───── SUPPLIED INFORMATION
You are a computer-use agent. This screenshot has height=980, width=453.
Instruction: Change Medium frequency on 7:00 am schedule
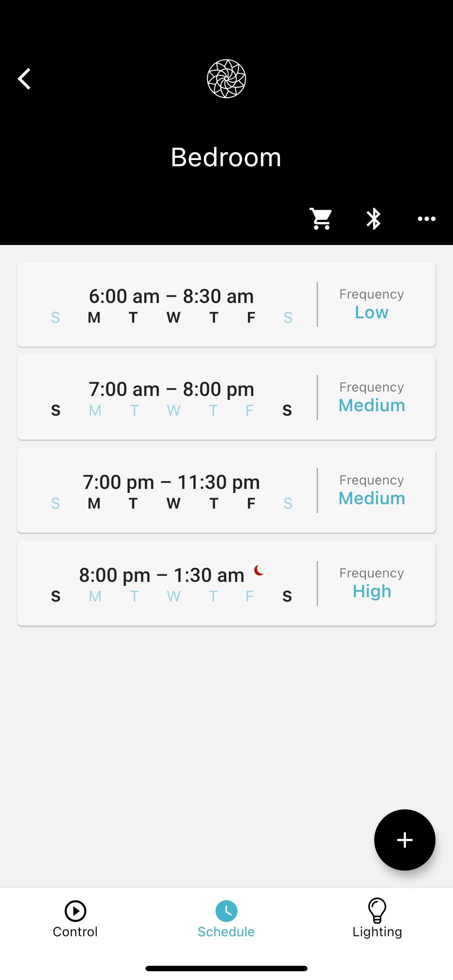pos(372,405)
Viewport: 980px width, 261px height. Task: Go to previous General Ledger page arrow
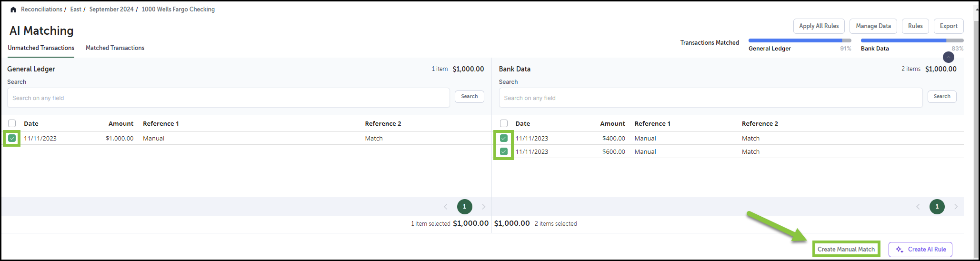[446, 207]
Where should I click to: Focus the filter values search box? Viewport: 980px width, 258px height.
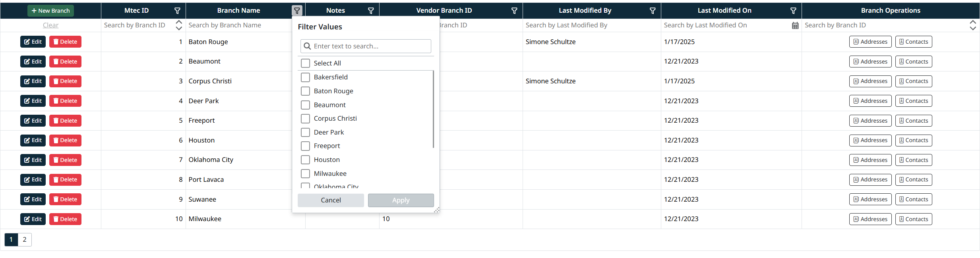366,46
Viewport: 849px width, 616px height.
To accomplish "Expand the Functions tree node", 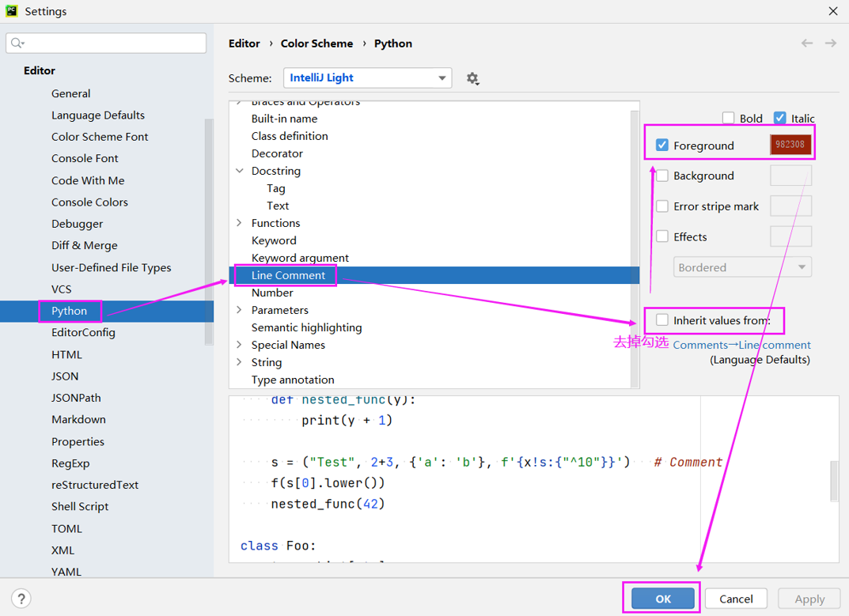I will pyautogui.click(x=240, y=223).
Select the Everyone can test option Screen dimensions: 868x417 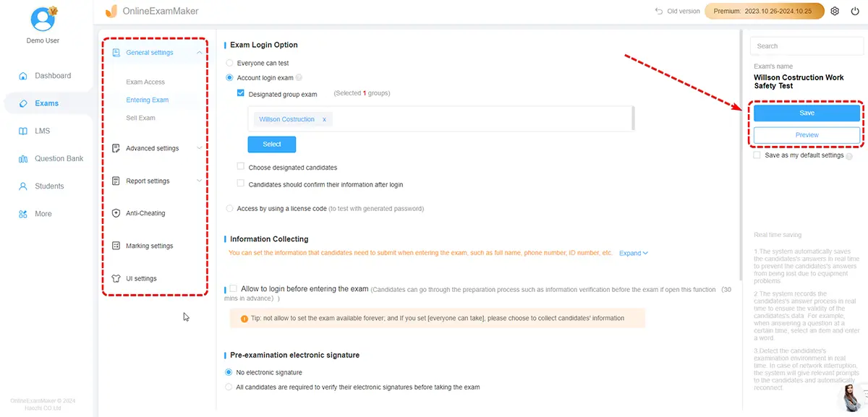230,64
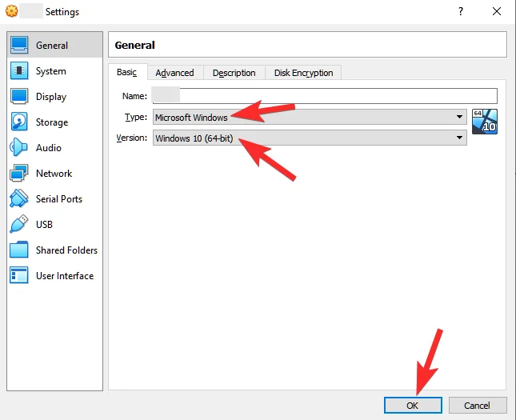Open the Audio settings icon
Image resolution: width=516 pixels, height=420 pixels.
(x=20, y=148)
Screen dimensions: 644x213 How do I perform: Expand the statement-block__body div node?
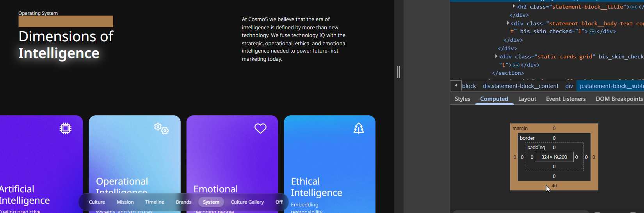coord(508,23)
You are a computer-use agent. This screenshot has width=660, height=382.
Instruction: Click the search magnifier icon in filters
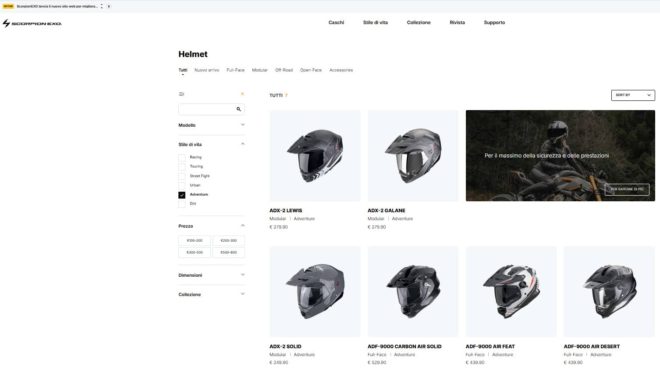click(239, 109)
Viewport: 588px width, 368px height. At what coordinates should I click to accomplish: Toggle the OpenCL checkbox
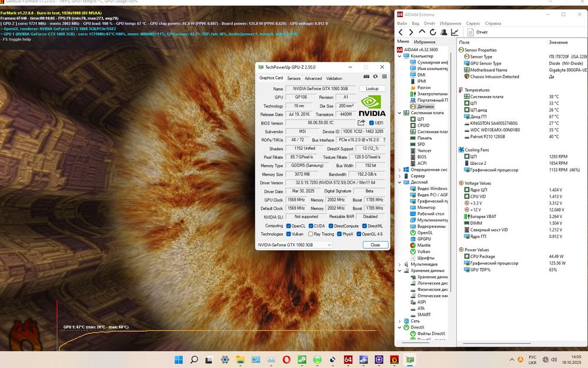point(288,226)
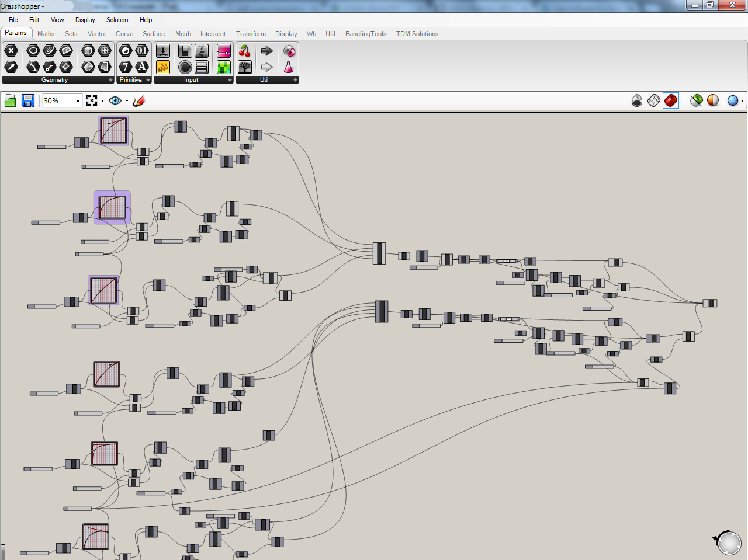The height and width of the screenshot is (560, 748).
Task: Open the preview quality sphere dropdown arrow
Action: (x=742, y=101)
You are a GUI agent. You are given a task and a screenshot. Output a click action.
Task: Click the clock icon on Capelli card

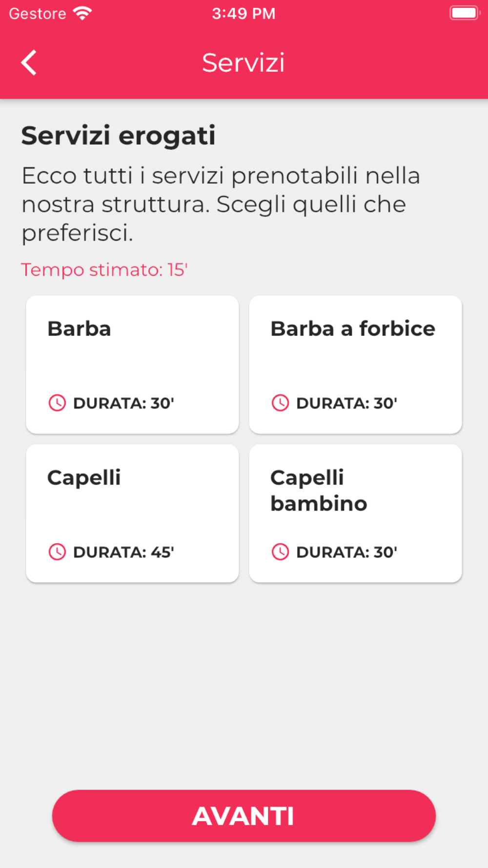pos(57,552)
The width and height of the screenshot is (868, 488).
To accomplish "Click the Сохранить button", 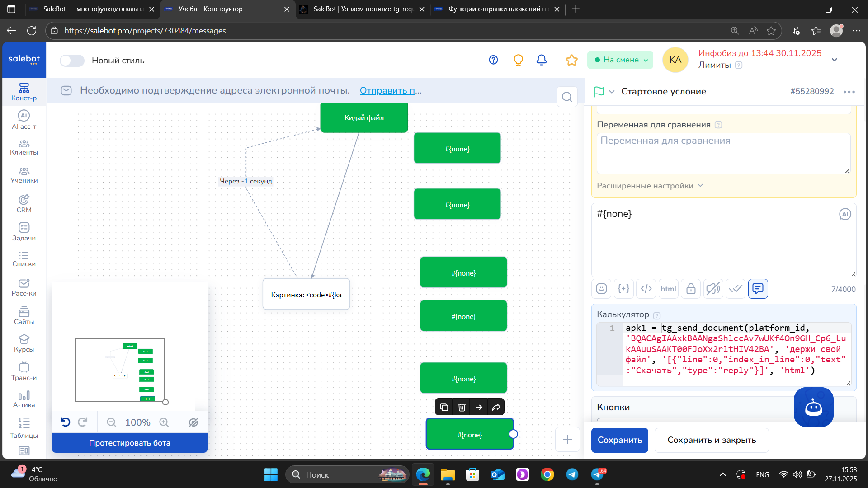I will point(620,440).
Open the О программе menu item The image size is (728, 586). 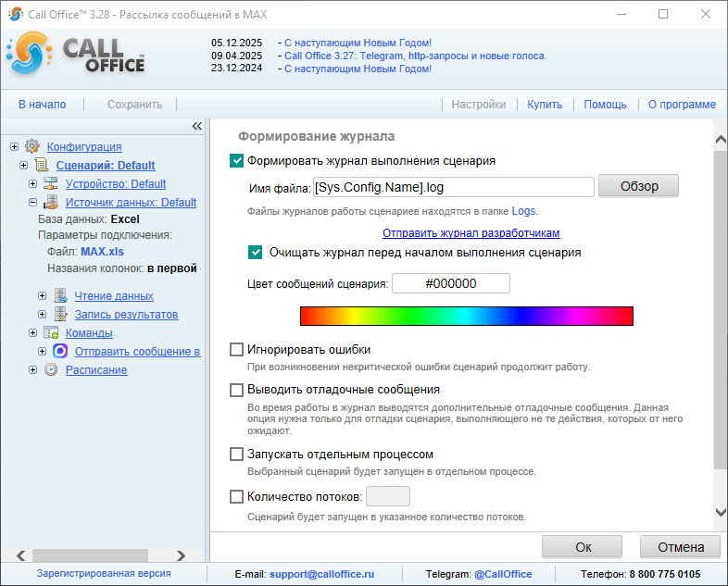point(681,105)
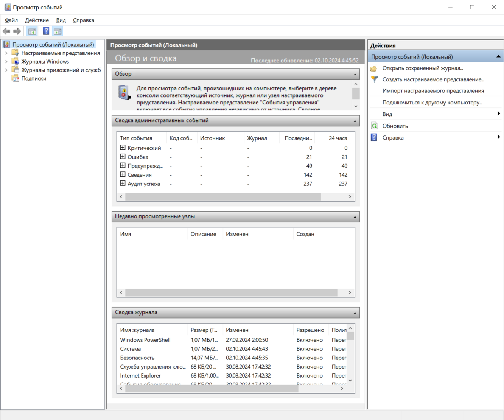Expand the Критический event type row
The height and width of the screenshot is (420, 504).
coord(123,148)
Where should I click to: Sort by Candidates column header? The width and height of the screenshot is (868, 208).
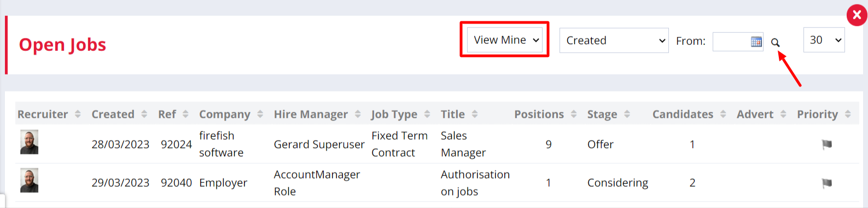[689, 114]
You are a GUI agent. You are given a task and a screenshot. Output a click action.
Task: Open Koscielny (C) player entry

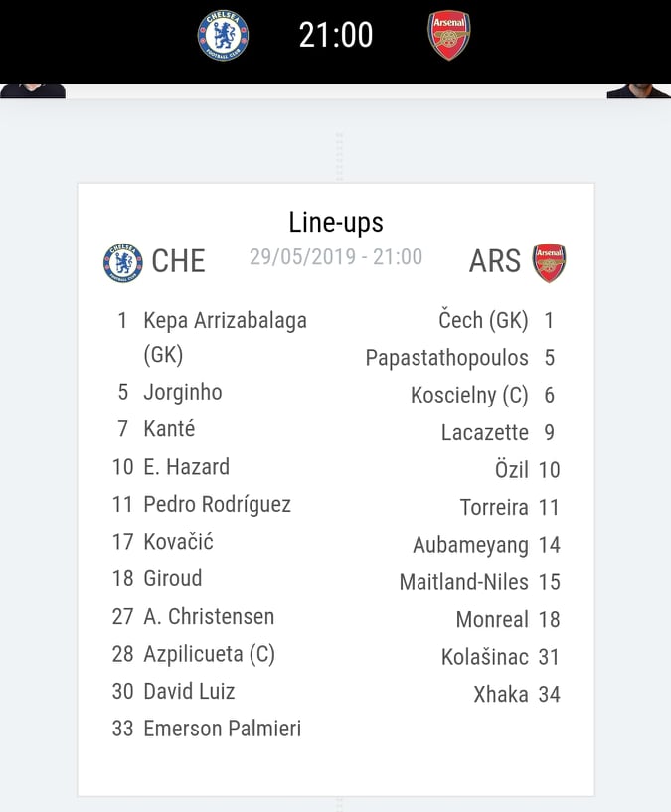point(469,396)
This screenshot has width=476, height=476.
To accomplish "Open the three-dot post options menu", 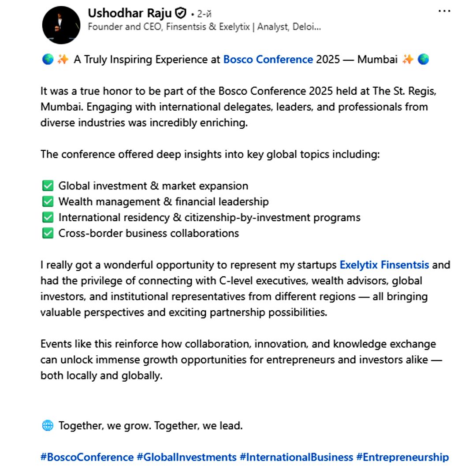I will tap(444, 11).
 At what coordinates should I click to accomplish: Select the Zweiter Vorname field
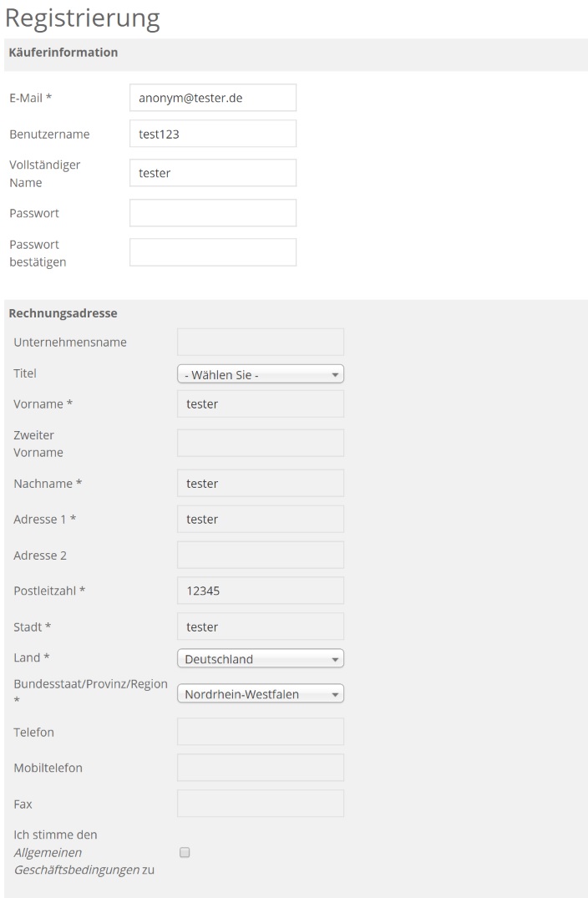pyautogui.click(x=261, y=443)
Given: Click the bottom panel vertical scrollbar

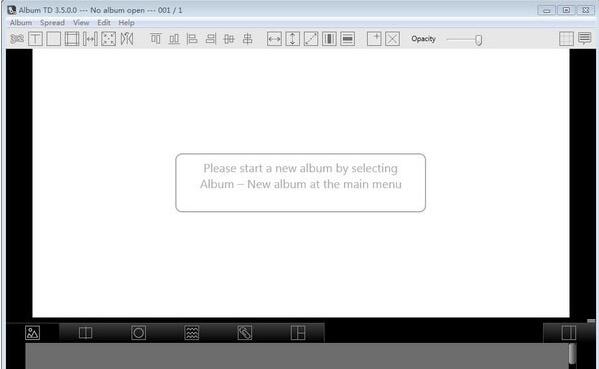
──────────
- [TASK DIRECTIONS]
Beginning with the line that contains "Instruction: Click the", write out the lines of the material above exactly, and end with the line that contains "The width and height of the screenshot is (868, 488).". Omit the pictures.

- [OUTPUT FOR THIS TASK]
Instruction: Click the search magnifier icon in filters
click(239, 109)
Viewport: 588px width, 368px height. At what coordinates should I click to accomplish: Toggle the OpenCL checkbox
point(288,226)
The height and width of the screenshot is (560, 748).
Task: Open the preview quality sphere dropdown arrow
Action: (x=742, y=101)
You are a GUI agent. You are given a task and a screenshot. Output a click action.
Task: Click the clock icon on Capelli card

pos(57,552)
The width and height of the screenshot is (868, 488).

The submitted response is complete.